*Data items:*

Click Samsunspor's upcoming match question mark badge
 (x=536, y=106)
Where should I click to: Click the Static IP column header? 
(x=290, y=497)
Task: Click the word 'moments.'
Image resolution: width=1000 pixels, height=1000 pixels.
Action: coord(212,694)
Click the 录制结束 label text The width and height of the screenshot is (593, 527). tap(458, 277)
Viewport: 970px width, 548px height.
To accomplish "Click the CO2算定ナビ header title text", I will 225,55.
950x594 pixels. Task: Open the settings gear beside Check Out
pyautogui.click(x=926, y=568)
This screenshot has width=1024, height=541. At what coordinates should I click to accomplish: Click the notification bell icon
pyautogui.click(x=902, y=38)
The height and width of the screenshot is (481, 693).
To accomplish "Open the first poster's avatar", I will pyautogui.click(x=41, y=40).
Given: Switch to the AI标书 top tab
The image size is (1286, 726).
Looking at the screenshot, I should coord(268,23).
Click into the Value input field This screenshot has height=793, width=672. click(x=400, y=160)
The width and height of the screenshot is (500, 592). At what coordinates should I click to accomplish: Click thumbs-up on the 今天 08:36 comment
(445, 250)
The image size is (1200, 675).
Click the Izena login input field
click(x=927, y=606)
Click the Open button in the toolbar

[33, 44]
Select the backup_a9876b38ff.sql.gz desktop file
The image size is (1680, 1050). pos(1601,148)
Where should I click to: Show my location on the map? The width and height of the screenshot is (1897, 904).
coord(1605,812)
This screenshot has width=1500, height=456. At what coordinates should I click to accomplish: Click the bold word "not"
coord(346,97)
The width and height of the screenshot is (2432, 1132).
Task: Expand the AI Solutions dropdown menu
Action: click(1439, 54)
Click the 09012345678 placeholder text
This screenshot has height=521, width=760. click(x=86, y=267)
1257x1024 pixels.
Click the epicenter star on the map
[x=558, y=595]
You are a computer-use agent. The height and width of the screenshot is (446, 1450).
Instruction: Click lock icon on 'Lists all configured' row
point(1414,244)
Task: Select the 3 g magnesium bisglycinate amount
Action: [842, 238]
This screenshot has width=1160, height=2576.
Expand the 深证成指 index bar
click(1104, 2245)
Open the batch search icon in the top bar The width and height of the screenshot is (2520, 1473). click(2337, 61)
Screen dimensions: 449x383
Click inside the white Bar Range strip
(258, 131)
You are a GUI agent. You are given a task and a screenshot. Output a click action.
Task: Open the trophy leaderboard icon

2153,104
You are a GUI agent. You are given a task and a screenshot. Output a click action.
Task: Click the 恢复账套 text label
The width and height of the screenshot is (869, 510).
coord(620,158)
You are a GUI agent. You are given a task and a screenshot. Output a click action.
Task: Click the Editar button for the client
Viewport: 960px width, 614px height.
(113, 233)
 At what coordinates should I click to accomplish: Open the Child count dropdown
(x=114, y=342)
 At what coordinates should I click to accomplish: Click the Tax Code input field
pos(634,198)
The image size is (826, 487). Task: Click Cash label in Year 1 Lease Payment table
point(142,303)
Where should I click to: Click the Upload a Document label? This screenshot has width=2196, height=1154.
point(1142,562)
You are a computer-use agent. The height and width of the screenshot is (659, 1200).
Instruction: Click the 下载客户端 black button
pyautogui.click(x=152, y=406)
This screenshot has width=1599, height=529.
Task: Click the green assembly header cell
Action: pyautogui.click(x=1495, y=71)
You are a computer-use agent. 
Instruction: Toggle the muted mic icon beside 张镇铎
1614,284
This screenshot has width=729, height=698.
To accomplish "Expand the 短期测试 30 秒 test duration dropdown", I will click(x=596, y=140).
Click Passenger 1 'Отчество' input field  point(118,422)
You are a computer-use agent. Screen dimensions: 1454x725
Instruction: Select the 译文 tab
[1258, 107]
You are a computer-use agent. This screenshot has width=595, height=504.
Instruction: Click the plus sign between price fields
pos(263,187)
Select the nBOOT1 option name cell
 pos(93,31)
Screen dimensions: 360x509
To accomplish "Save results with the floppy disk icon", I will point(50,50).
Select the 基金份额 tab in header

*What you should do:* Take from the entries every line that has the string "agent".

*Solved problem:*
You are a computer-use agent. The height and width of the screenshot is (446, 1450).
You are a GUI agent. You are given a task and a screenshot. Output a click action.
You are a GUI agent. You are given a task and a screenshot. Output a click action.
You are a GUI agent. You are given a task and a screenshot. Output a click action.
You are a computer-use agent. The height and width of the screenshot is (659, 1200).
You are a computer-use agent. 
You are a computer-use agent. Screen dimensions: 1454x725
You are a computer-use agent. This screenshot has width=595, height=504.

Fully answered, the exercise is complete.